From 16d0850c37920d01a3d55ddba41325be2e0b719a Mon Sep 17 00:00:00 2001
From: Thomas Haller <thaller@redhat.com>
Date: Fri, 10 Jul 2015 17:47:41 +0200
Subject: [PATCH] default-route-manager: fix handling for absent default routes
 for VPN

When a VPN has no default route, it is wrong to enforce the absence
of a default route on that device. Instead, if there is no default
route, NMDefaultRouteManager should just forget about the route.

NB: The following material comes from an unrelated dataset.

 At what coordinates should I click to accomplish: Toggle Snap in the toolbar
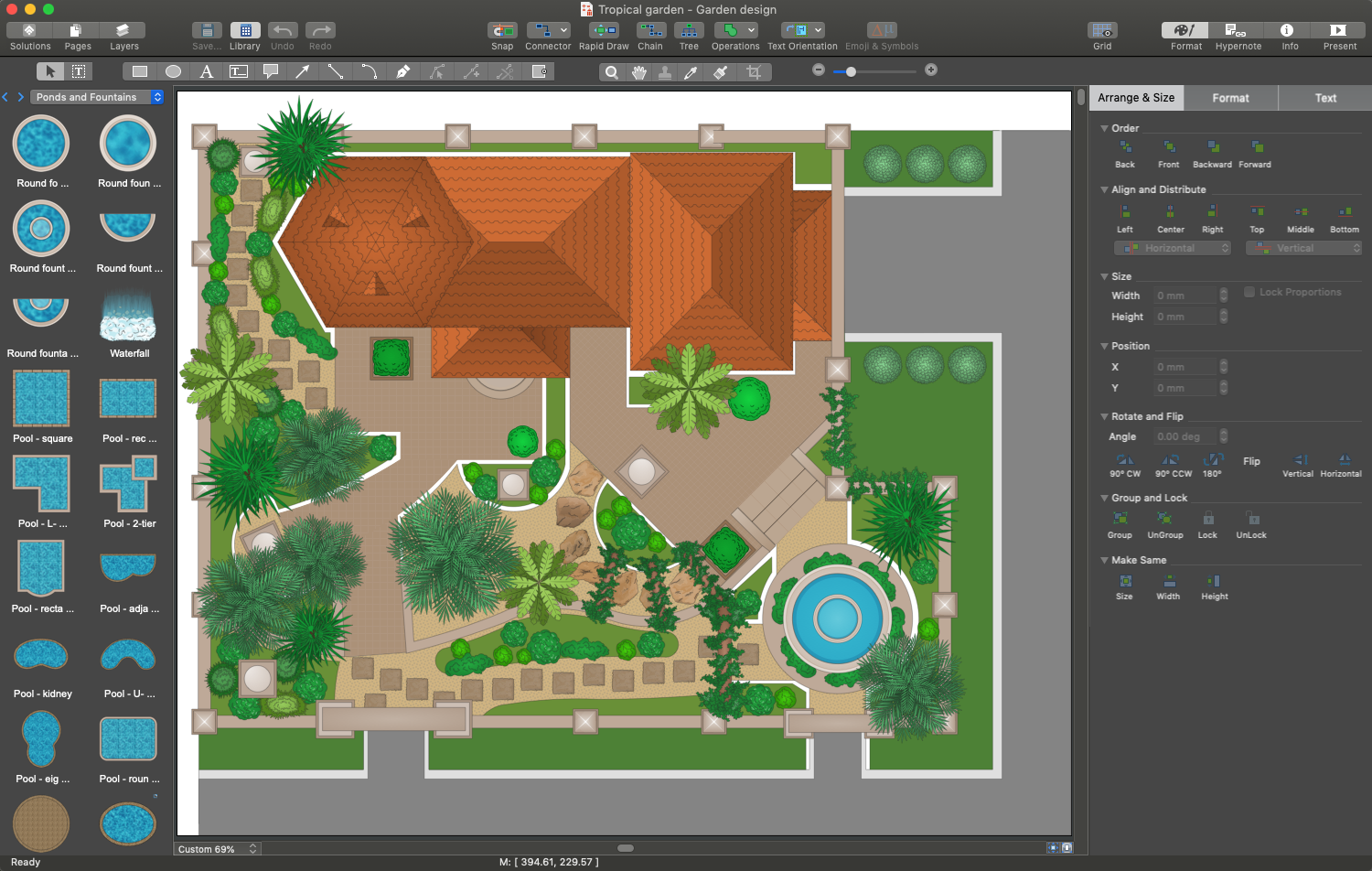(x=502, y=31)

This is especially important, because for VPN types like openswan
there is no distinct tunnel interface. Instead, it shares the ifindex
with the parent-device.
Note that devices usually only enforce their default-route for a short
time and afterwards switch to non-synced. If that happens and there
is a VPN that enforces the absense of the default route on that device,
we end up deleting the default route.
---
 src/nm-default-route-manager.c | 8 +++++++-
 1 file changed, 7 insertions(+), 1 deletion(-)

diff --git a/src/nm-default-route-manager.c b/src/nm-default-route-manager.c
index 0dfe2d52bf..5e7754c72e 100644
--- a/src/nm-default-route-manager.c
+++ b/src/nm-default-route-manager.c
@@ -789,7 +789,13 @@ _ipx_update_default_route (const VTableIP *vtable, NMDefaultRouteManager *self,
 					}
 				}
 			}
-			synced = TRUE;
+			if (nm_vpn_connection_get_ip_ifindex (vpn) > 0)
+				synced = TRUE;
+			else {
+				/* a VPN connection without tunnel device cannot have a non-synced, missing default route.
+				 * Either it has a default route (which is synced), or it has no entry. */
+				synced = default_route && !never_default;
+			}
 		}
 	}